Mrs. Denham slowly sank into the chair and for several seconds appeared completely oblivious of the young man's presence; then, turning sharply on Lynde, and half rising, she asked with a kind of fierceness, "Does Ruth know it?"

"A woman always knows when she is loved, I fancy. Miss Denham probably knew it before I did."

Mrs. Denham made an impatient gesture and subsided into the chair again. She remained silent a while, staring at the pattern of the carpet at her feet.

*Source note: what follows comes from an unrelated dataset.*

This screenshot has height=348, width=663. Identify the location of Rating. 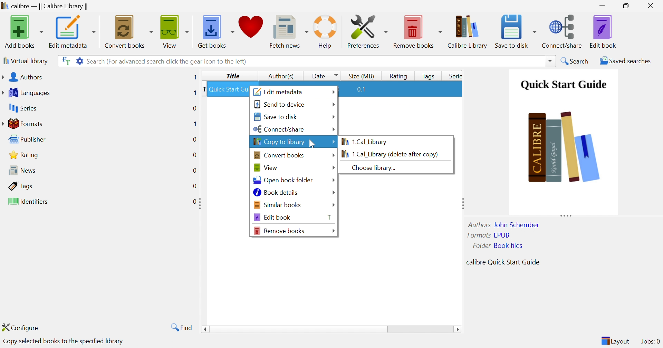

"Mr. Lynde," she said at length, "I was not prepared for this. The possibility that you might grow interested in my niece naturally occurred to me at first. I was pleased when I became convinced that the acquaintance between you had resolved itself into merely a friendly liking. I was thrown off my guard by your seemingly frank manner. I trusted you. You have been alone with my niece but twice—once for only ten minutes. I will do you the justice to say that you have made the most of those two occasions."

"I made very little of those two occasions," said Lynde reflectively.

"I think you have been—treacherous!"

"I do not see what there can be of treachery in my admiring Miss Denham," he replied, with a flush. "I entered into no compact not to admire her."

"Mr. Lynde, Mr. Denham will not approve of this."